Texas Rose TH2 (13 page)

Read Texas Rose TH2 Online

Authors: Patricia Rice

Tags: #Historical, #AmerFrntr/Western/Cowboy

BOOK: Texas Rose TH2
6.63Mb size Format: txt, pdf, ePub

Sometime later, with appetites nearly satiated, they negotiated the uneasy path of conversation.

"You promised explanations," Evie reminded Tyler as he refilled his glass with warm beer.

Tyler sipped the liquid and contemplated the persistent woman seated across from him. He knew she couldn't be much more than twenty, but at that age he had been a man grown. The war did that to people. He wondered what it was that had turned this beautiful child into a woman so young. He'd certainly had a hand in it, but he had only stolen the last vestige of innocence. Evie Peyton hadn't been a true innocent for a long time.

"I have a foul temper," he answered casually.

"I noticed." Evie waited.

Tyler set the glass down and frowned. "What do you want me to say? Ben's my best and only friend. We grew up together. He taught me to fish and ride. He was supposed to be my slave, but he was closer to me than my brothers. They were a lot older and always about their own business. Ben's only business was me."

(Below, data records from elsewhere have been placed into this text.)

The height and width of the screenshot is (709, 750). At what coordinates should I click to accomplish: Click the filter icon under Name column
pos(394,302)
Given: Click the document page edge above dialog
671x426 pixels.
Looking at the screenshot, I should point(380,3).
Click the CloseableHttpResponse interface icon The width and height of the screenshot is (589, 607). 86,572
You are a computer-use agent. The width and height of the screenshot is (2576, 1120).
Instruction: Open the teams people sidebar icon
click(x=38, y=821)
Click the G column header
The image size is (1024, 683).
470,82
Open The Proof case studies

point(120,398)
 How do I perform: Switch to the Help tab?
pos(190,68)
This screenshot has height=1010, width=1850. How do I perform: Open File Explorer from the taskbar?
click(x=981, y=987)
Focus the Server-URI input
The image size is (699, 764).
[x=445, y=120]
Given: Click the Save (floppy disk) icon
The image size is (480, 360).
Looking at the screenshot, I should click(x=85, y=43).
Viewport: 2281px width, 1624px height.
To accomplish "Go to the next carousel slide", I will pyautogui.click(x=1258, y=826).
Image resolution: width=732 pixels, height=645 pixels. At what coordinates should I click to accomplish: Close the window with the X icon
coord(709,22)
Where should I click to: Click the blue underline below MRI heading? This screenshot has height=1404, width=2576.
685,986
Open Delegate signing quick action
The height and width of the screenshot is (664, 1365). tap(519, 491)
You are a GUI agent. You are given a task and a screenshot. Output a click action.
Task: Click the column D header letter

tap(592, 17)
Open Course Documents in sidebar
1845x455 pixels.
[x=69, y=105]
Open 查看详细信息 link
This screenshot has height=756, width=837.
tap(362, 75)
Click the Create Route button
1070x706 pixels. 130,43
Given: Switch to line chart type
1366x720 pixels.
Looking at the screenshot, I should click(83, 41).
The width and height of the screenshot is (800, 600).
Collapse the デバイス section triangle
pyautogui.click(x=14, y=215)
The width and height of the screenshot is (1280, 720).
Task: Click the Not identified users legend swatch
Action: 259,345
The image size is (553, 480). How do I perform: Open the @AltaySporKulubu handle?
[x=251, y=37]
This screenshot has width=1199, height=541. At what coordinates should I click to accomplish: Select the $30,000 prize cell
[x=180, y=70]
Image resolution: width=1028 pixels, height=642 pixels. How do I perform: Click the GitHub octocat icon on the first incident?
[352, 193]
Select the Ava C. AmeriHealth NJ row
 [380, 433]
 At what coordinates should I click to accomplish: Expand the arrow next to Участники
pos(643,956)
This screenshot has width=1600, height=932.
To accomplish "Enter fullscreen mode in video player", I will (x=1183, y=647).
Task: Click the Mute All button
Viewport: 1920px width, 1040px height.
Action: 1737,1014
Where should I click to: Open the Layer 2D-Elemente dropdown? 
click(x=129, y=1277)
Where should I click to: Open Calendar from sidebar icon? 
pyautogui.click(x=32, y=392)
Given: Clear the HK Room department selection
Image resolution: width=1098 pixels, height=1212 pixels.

"So you yell at him when he gets shot?"

Tyler moved uncomfortably in his chair. "He had no business risking his life for anyone. He doesn't even want to be here. He has family back in Natchez."

The door opened and shut behind them, but neither noticed until someone kicked the chair between them. Daniel stumbled over a loose floorboard as Ben draped his long form into the chair.

"Saw the two of you go out. Took you so long to come back, thought maybe we ought to come pry one of you off the ceiling. Pardon us if we're intruding." Ben helped himself to the pitcher and Tyler's glass while Daniel maneuvered into a chair across from him.

Daniel sent Evie a nervous glance, but she ignored it while daintily wiping her fingers on her handkerchief since there seemed a dire dearth of table linens.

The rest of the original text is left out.